Il programma di controllo del tabagismo in California è costato 1,4 miliardi di dollari nei suoi primi 15 anni, e i 3,6 milioni di pacchetti di sigarette non fumati, nello stesso periodo di tempo, hanno ridotto le entrate dello Stato di 3,1 miliardi di dollari. Tra costi e mancate entrate lo Stato ha perso 4 miliardi e mezzo in 15 anni, ben poca cosa rispetto agli 86 miliardi di costi di assistenza sanitaria diretta che il programma gli ha invece permesso di risparmiare (p. 18).
In conclusione, se c’è qualcosa in grado di combattere la criminalità, contenendone i guadagni e le attività illecite; di tenere basso il numero dei consumatori di droghe e di coloro che ne diventano dipendenti; di tenere bassa l’insorgenza di malattie correlate all’uso di sostanze e i corrispondenti costi sanitari; di limitare i costi a carico dello Stato e della collettività… la strada è una sola: vietare le droghe e sanzionare i trasgressori.

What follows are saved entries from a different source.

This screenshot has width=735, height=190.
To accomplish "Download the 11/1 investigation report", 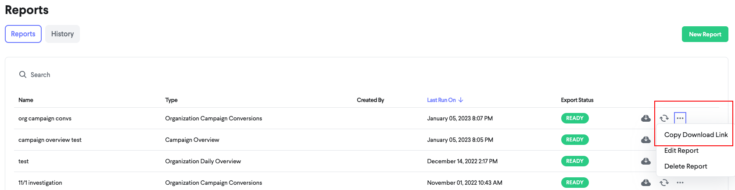I will [645, 183].
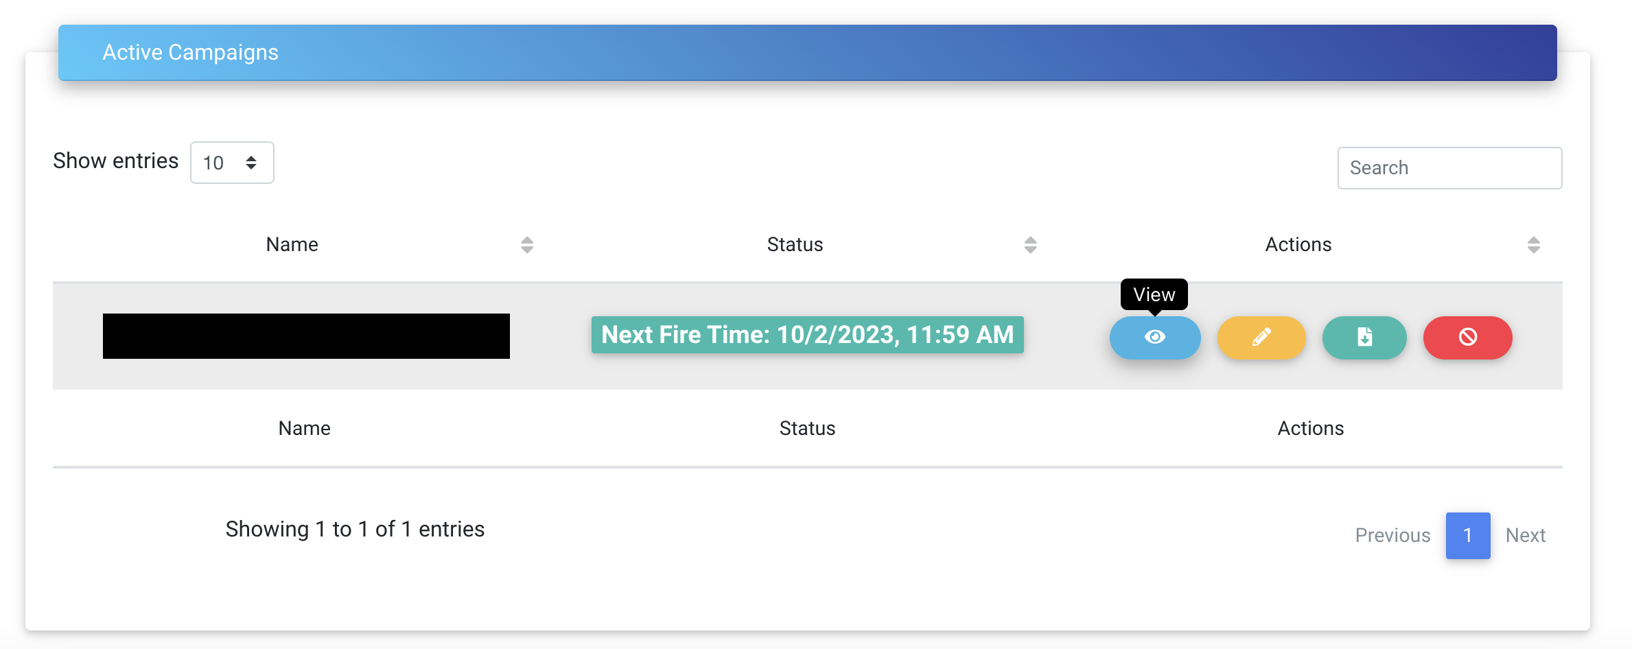Click the Actions column header
Screen dimensions: 1632x649
pyautogui.click(x=1298, y=245)
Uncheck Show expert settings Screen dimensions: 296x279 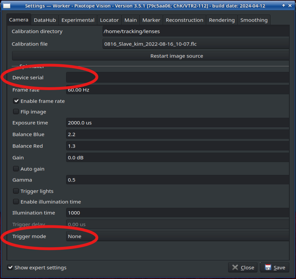click(x=10, y=268)
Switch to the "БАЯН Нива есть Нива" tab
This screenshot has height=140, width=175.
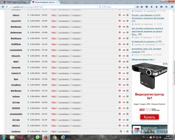(16, 2)
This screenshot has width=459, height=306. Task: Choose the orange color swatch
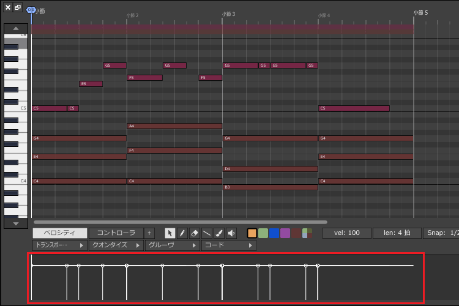252,233
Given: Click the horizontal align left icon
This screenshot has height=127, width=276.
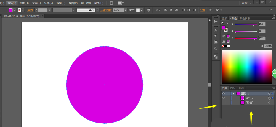Looking at the screenshot, I should point(166,10).
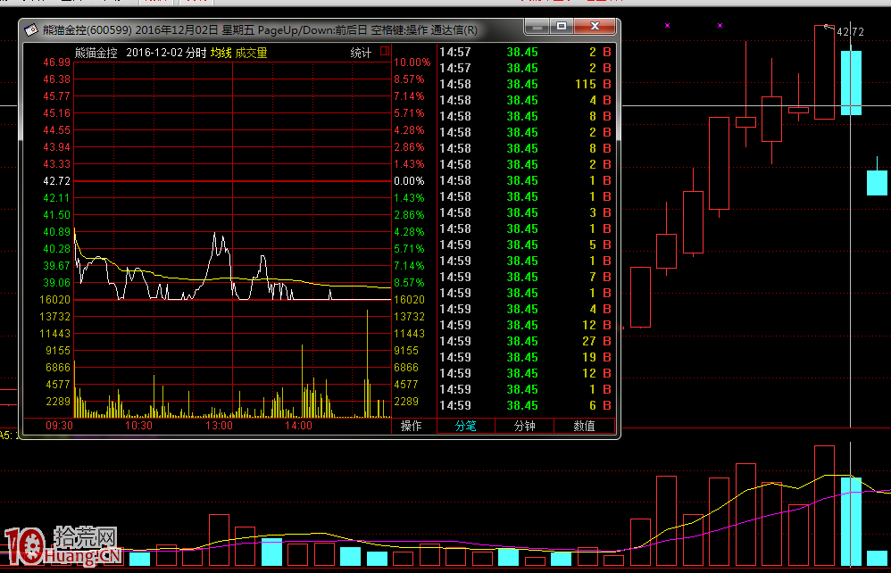Open the 操作 operations menu
891x573 pixels.
coord(412,427)
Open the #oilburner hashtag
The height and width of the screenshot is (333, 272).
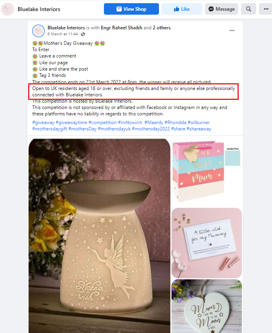click(199, 122)
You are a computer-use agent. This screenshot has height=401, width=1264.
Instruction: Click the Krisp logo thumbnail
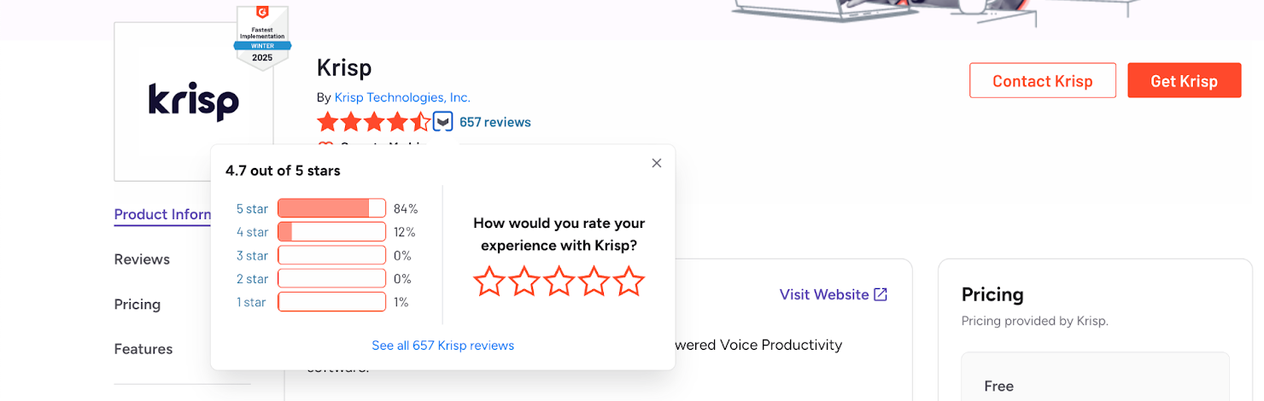(193, 102)
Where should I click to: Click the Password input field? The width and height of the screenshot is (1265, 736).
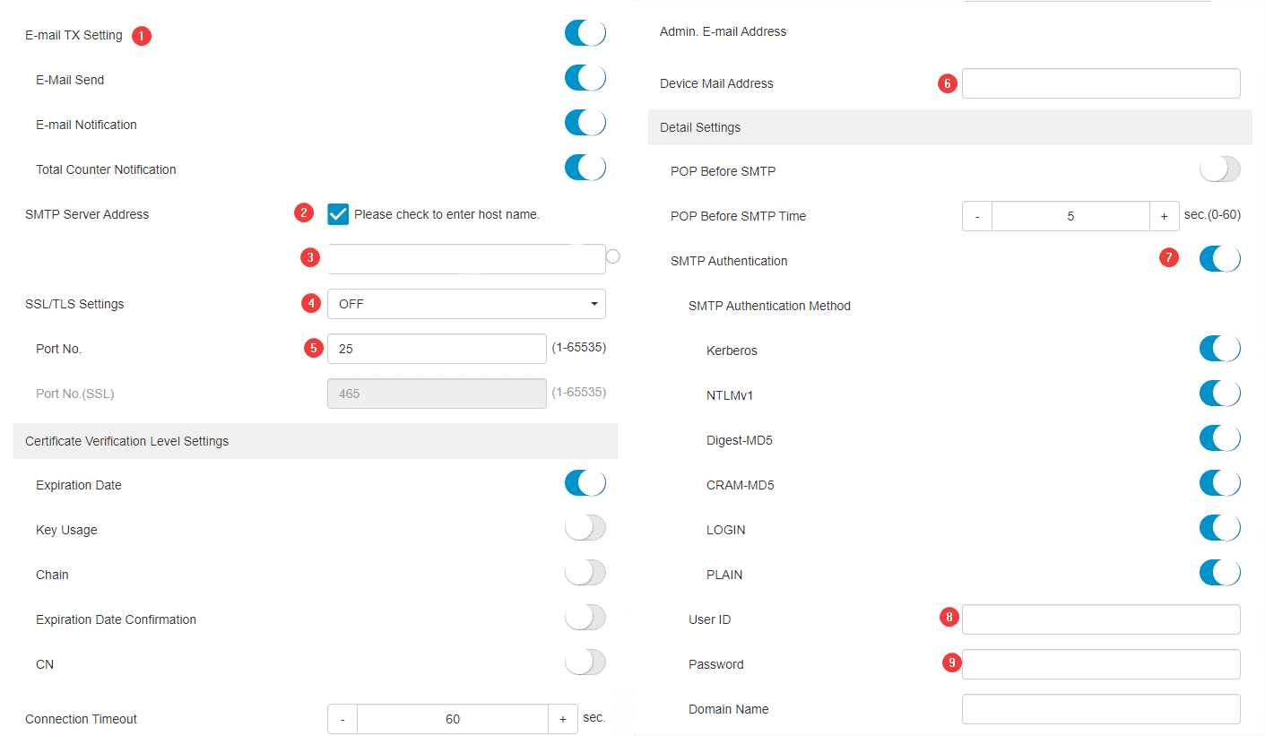(x=1100, y=663)
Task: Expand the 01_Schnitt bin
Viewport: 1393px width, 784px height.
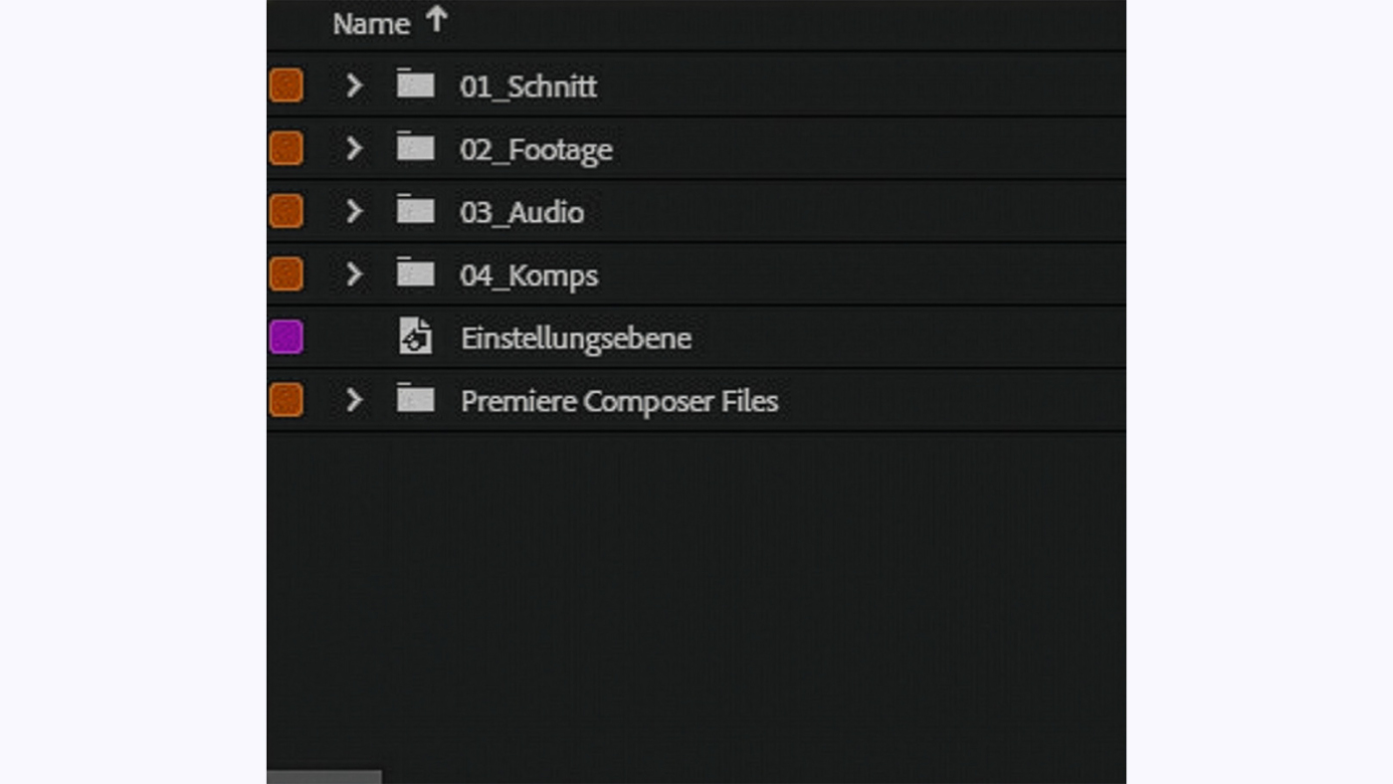Action: pyautogui.click(x=354, y=86)
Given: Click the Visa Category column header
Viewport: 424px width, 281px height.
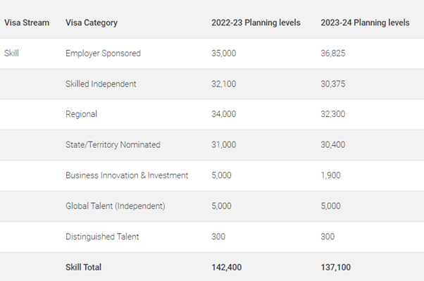Looking at the screenshot, I should click(x=92, y=23).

L’approccio politico della “riduzione del danno” dimostra, anche in questo caso, tutta la sua fallacia e pericolosità, poiché non solo non riduce i danni di partenza, ma dei danni di partenza – e di nuovi e ulteriori danni a essi conseguenti - ne è addirittura l’artefice. Il risultato finale è sempre lo stesso: un “male maggiore” assai più grave ed esteso di quello che le politiche della “riduzione del danno” dovrebbero prevenire.